Many of those statistical measures, such as analysis using area under the curve, could be easily done through all correlative models, but not the mechanistic measure used in our study. Therefore, to attempt to validate the climatic condition models suitable for malaria, we used the climatic variables available in CLIMEX for the average period of 1950-2000 to predict the current climate situation. These parameters can also act as reference for assessing the accuracy of future predictions and climatic factors, and the model can be used to find the future potential distribution of malaria and its vector mosquitoes. In other words, we used an EI model that is conducive for Anopheles and also available in CLIMEX as a reference climate (averaging period=1950-2000). Then we compared the output of the malaria models for the observed climate baseline datasets and general circulation modelled baselines and compared those outputs with other published malaria endemicity maps. Pre-intervention malaria endemicity estimates were based on a synthesis of historical records, documents, and maps of a variety of malariometric indices for all major species found in the study area. We derived recent malaria endemicity estimates from sources such as the MAP, and the sources illustrated above for comparison purposes. The MAP dataset integrates survey data with socioeconomic and environmental predictors in a Bayesian model producing approximately mapped malaria endemicity on the South and Southeast Asia regional scale, which helped the comparison between the malaria model outputs for which the epidemic and suitable climate conditions regions were defined (Figure 2). The present-day malaria distribution used to establish the climatic constraints currently operating with respect to malaria were applied to future climatic scenarios to predict future distributions.

Results

Model fit and validation

The current observed areas of malaria prevalence were consistent with those showing high EI values in the CLIMEX model. The match between prediction and reality was high; more than 90% of the observed malaria distribution areas (collected from MAP and other sources as mentioned above) were filled within the currently known suitable climate conditions, which confirmed that the selected parameters (e.g., heat, moisture, dryness, and temperature indices) were at optimum or near optimum levels with a strong match between the observed distribution and the modelled EI (Figure 2).

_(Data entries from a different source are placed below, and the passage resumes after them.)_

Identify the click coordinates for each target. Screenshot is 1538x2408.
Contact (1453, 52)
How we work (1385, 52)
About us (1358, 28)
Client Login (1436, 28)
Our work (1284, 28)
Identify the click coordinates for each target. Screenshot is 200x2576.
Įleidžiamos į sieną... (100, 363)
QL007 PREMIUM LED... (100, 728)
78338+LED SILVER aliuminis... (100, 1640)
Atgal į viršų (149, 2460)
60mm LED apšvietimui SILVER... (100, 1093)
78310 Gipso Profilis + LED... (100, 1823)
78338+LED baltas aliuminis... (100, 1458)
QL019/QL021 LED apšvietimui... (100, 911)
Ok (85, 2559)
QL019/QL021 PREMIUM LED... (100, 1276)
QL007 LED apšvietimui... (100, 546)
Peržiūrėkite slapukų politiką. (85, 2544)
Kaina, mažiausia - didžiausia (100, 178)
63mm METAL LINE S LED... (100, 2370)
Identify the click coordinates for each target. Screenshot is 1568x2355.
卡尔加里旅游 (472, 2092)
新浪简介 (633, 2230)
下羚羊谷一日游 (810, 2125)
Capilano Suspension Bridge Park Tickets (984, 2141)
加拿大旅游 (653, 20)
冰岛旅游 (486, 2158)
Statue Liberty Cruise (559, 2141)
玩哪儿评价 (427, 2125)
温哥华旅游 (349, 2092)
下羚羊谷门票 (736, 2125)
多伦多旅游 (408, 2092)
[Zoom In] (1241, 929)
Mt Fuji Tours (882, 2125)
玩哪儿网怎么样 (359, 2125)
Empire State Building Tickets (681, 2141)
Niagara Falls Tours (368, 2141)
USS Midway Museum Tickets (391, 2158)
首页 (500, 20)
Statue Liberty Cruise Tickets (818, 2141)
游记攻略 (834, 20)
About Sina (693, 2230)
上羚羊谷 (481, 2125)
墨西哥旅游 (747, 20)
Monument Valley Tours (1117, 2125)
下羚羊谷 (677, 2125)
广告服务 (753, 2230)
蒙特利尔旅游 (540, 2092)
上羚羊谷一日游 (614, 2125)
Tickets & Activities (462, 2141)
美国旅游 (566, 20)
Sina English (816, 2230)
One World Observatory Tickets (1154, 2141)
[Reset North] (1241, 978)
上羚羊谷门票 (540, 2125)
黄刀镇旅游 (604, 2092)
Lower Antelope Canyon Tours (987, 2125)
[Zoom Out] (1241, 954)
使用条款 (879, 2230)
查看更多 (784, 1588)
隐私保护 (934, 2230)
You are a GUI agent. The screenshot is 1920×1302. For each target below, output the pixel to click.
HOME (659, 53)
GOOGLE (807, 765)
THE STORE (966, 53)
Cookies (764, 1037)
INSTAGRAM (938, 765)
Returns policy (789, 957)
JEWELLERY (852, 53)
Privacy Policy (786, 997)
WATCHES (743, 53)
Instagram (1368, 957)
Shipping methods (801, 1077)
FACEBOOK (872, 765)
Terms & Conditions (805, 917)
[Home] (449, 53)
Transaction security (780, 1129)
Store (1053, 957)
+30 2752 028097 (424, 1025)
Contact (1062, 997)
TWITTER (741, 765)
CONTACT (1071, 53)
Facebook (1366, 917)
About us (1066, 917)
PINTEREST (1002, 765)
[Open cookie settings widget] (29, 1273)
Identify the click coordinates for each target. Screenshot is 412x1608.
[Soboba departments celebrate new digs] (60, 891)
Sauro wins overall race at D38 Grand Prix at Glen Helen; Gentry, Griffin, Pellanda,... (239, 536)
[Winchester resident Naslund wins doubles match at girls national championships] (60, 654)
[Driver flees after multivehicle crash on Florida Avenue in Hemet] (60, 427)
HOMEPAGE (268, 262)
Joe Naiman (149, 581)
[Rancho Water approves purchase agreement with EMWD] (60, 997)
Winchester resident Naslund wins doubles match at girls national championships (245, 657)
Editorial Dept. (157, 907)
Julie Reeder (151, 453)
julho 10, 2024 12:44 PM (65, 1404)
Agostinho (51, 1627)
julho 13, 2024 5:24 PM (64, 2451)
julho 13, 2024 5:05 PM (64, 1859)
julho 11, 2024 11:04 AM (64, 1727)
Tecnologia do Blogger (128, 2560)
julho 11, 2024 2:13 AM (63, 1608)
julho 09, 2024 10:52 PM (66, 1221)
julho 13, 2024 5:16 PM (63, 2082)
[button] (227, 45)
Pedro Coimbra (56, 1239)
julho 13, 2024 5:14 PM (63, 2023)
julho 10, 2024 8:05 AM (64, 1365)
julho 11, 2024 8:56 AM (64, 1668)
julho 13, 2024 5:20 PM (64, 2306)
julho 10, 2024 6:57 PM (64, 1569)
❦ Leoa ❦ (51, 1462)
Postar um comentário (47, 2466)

For model validation, we observed a good match between the current distribution records of malaria and its vectors with modelled EI from CLIMEX. The model shows India, some areas of southern China, all countries in Indochina, The Philippines, and Indonesia currently having suitable to highly suitable conditions for the mosquitoes to survive and for malaria transmission. The distribution of the mosquitoes is limited in central and northern China and the very far north of India, primarily due to cold and dry stress.

Future potential distribution

The projected suitable climate for malaria for 2050 and 2100 is shown in Figure 3. For 2050, a decrease in the climate suitability is projected in India (predominantly in the northern and eastern of the country), southern Myanmar, southern Thailand, the region bordering Malaysia, Cambodia, eastern Borneo and the Indonesian islands. Nonetheless, even if the suitability measures (the EI values) decrease, most of the areas should remain conducive for the spread of malaria and its vectors. The regions where the climate suitability for malaria would increase are southern and south-eastern mainland China and Taiwan.

We found the trend for 2100 similar to that for 2050. Suitability and the extent of suitable areas would decrease in some regions, while they would increase in others. The regions in which climate suitability would decrease (according to lower EI values) include most of India except the Assam region, southern Vietnam, central to southern Myanmar, Malaysia, Thailand, eastern Borneo, the Indonesian islands and The Philippines. The regions in which climate suitability would increase (higher EI values) include the Assam region in India, northern Myanmar, Lao PDR, northern Vietnam, the southern regions of mainland China and Taiwan. If our predictions hold, large areas in China should become conducive to the survival of the malaria parasites and their vectors, especially Hainan Island, areas near the southern border near Hong Kong, Macau, Southern Yunnan and the regions west of Guangzhou close to the Vietnamese border. The largest decreases should be observed in India, Sri Lanka, Myanmar, Malaysia, Thailand, Cambodia, southern Vietnam, western Borneo, Java and Sumatra.

Future projections show an overall reduction in the climate suitability for Anopheles in India, all countries in Indochina, the Philippines, and Indonesia (Figure 3). This was due to changes in heat stress, causing large areas to have heat stress (TTHS) beyond the maximum survival values for the malaria vector (>40ºC). Large areas in India, all countries in Indochina, The Philippines, and Indonesia are currently below the heat stress limits. However, in 2050 and 2100, these areas will become excessively hot for Anopheles survival, with the heat stress increasing beyond the maximum value (Figure 4). These results highlight areas where climate suitability is expected to decrease in the future, which is useful information when making informed decisions about the allocation of resources for mosquito control.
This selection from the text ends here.